Top of INFORMATION GIVEN
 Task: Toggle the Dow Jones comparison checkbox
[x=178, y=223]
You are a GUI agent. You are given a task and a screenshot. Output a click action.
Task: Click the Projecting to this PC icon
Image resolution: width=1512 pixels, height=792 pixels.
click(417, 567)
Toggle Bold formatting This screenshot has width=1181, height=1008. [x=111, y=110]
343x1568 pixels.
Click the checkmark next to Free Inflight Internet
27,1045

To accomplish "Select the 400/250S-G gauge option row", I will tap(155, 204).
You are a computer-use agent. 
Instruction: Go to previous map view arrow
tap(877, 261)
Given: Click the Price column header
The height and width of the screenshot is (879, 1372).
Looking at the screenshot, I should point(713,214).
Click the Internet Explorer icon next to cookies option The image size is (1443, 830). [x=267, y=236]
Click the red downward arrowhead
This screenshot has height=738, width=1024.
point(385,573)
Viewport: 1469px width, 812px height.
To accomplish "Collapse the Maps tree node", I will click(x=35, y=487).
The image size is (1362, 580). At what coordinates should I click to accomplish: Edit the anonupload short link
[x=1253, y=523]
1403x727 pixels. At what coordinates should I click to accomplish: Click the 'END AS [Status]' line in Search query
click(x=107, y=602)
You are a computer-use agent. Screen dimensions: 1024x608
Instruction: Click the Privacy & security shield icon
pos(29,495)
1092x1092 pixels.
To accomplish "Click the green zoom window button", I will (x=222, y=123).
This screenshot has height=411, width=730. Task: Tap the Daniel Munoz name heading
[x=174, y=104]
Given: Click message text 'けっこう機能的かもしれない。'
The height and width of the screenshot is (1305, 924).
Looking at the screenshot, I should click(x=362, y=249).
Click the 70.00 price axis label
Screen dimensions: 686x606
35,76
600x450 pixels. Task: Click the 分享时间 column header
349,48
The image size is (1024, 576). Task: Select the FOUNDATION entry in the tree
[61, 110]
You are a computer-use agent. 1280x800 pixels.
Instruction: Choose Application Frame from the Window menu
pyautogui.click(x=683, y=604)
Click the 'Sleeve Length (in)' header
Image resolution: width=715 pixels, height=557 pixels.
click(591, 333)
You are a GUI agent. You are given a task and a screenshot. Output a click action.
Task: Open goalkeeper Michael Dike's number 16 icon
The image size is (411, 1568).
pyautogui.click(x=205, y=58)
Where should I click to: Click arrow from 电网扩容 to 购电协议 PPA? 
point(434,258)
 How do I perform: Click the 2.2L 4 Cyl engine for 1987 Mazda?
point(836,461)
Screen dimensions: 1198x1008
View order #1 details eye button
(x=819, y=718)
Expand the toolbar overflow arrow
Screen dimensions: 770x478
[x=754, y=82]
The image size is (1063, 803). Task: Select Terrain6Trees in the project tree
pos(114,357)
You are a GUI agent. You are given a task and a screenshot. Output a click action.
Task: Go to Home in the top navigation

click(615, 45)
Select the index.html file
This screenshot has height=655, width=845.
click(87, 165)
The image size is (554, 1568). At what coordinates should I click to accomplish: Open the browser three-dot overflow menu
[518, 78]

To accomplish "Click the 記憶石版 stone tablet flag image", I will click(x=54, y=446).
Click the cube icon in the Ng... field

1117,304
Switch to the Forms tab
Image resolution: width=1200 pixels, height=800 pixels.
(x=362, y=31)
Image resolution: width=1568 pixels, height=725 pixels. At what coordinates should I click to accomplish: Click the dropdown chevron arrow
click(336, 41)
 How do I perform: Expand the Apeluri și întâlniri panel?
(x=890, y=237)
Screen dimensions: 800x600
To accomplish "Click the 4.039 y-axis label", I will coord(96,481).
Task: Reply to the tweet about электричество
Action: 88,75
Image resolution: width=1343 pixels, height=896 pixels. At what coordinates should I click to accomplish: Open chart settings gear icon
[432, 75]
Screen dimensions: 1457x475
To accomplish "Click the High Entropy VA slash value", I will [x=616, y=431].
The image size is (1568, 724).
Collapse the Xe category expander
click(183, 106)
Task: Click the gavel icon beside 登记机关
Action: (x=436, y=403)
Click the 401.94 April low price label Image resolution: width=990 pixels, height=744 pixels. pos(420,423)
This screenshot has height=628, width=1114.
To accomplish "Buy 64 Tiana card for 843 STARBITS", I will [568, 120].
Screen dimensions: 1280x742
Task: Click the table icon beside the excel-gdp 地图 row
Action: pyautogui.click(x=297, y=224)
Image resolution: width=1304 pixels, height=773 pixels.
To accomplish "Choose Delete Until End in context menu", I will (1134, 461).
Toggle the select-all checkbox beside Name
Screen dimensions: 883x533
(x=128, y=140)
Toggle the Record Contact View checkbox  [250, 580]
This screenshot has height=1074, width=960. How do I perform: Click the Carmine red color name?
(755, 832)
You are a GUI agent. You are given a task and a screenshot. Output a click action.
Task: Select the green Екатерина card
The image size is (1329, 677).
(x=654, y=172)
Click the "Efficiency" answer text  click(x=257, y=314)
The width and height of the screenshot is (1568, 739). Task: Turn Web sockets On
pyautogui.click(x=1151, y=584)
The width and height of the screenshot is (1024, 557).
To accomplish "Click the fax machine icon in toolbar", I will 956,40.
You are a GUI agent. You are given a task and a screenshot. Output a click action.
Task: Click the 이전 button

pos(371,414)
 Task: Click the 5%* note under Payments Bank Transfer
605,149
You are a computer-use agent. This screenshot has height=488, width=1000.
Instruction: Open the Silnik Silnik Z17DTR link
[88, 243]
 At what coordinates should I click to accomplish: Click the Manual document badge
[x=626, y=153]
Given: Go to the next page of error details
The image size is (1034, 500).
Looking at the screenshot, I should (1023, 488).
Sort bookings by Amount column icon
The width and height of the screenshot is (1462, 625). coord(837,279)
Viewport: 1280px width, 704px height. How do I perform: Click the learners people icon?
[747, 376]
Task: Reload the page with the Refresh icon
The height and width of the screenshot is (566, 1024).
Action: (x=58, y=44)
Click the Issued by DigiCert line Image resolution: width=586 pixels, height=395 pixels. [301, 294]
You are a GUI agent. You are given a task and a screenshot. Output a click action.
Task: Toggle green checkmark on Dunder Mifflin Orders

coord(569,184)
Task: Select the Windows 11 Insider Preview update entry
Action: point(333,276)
Bottom of INFORMATION GIVEN
## WHAT YOU ARE ASKED TO DO
Gather up, from the records above, each line where the word "page" appears.

## WRITTEN REPLY
Given: Go to the next page of error details
Task: Reload the page with the Refresh icon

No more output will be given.